Supplied information -
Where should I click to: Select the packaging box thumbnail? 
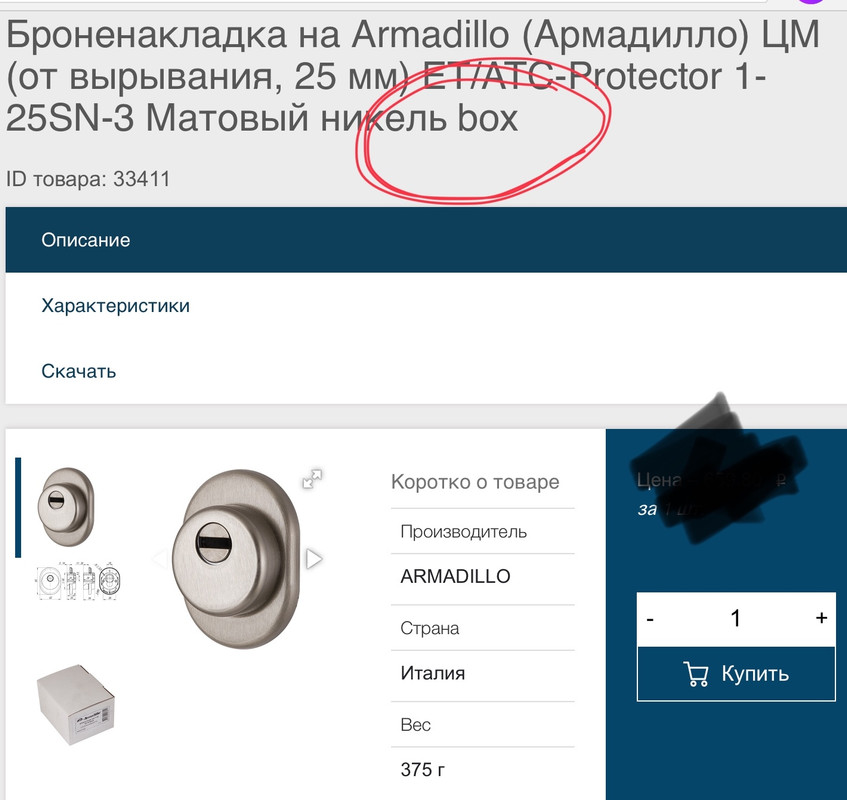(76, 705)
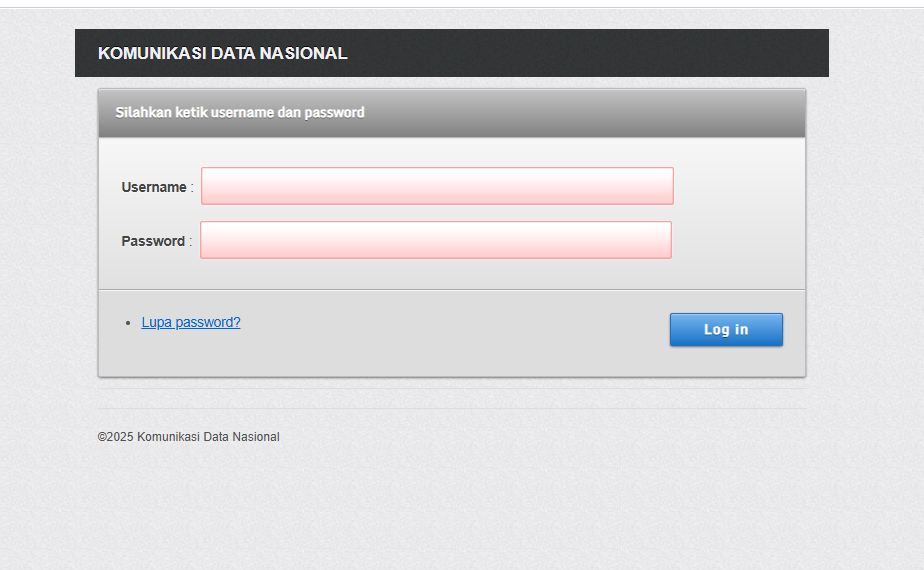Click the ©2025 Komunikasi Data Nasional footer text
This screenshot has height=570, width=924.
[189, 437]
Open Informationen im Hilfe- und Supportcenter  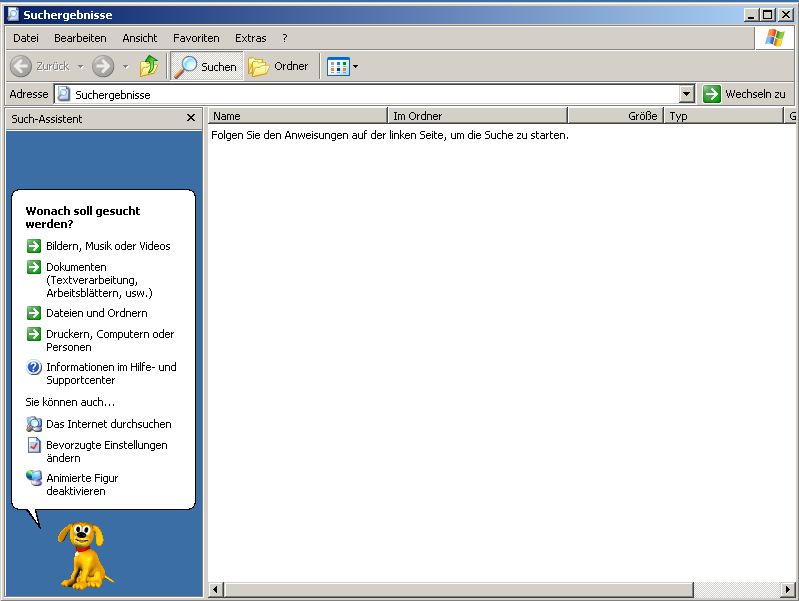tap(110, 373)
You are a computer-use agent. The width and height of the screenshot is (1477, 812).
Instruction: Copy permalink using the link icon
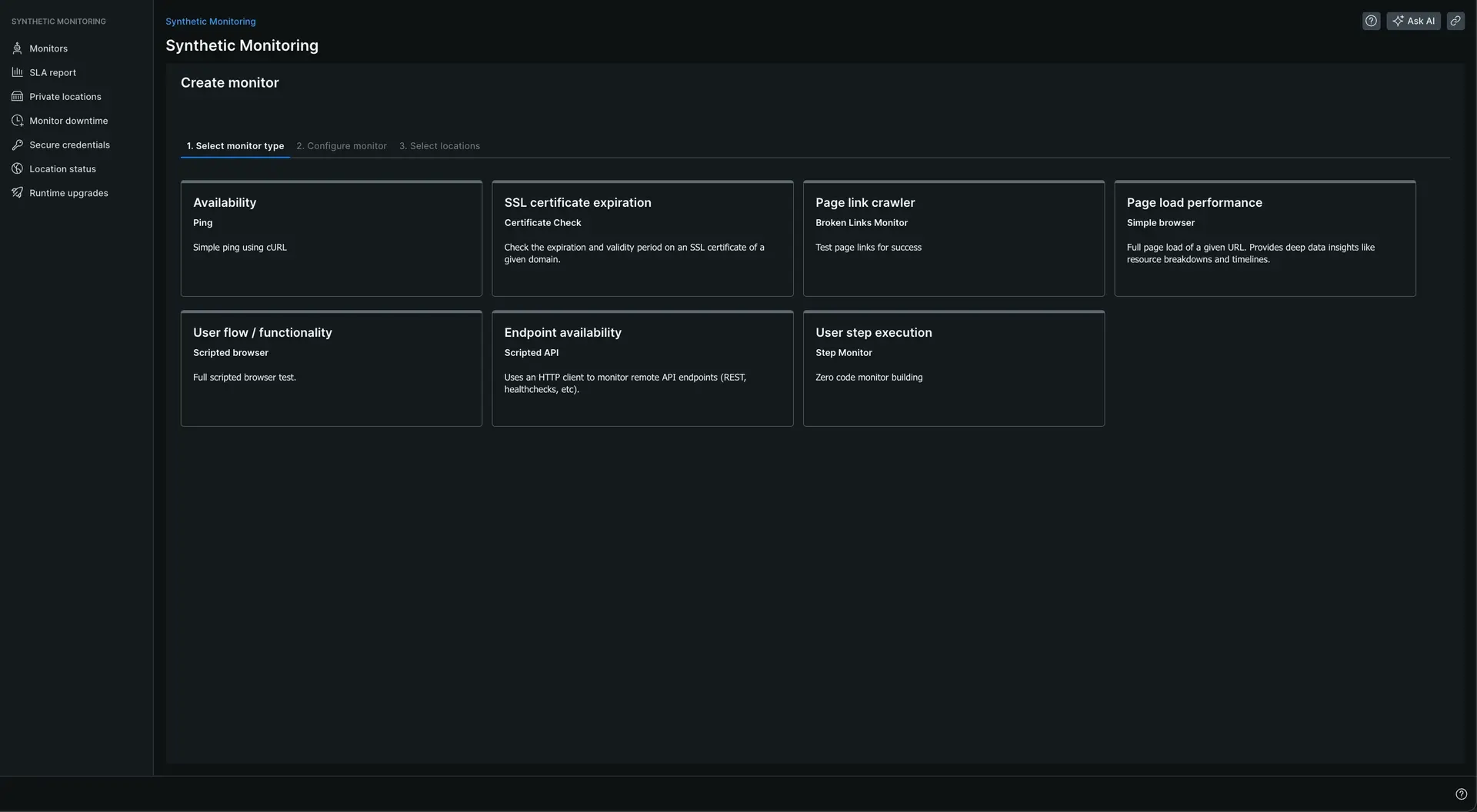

---

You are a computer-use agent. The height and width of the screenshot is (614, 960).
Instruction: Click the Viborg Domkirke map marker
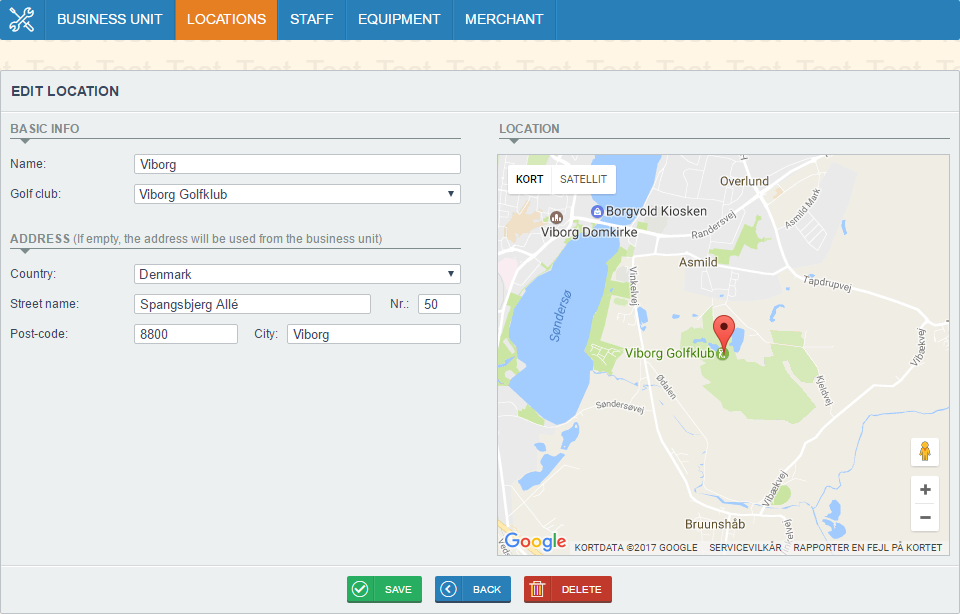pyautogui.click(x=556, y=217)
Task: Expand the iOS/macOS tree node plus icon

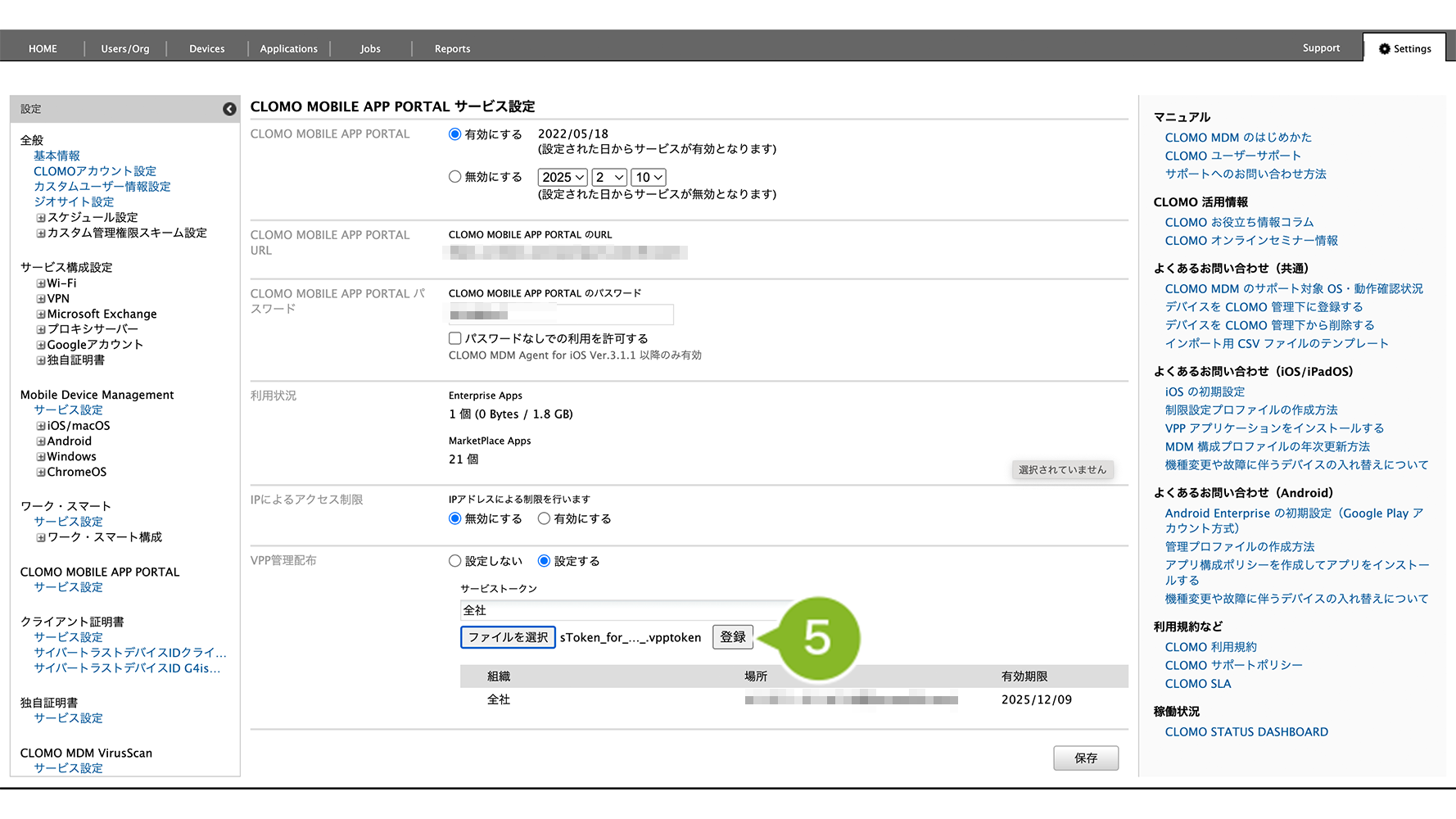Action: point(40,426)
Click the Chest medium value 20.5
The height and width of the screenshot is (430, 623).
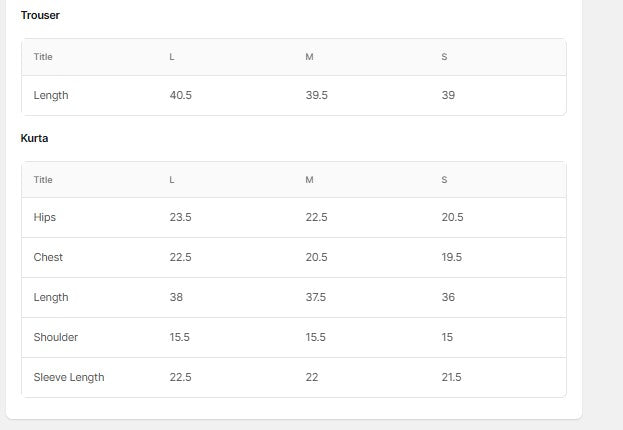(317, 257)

Action item - Count, in the listing, each line that holds the string "agent", then give the count and nothing else.

Reply to the exercise - 2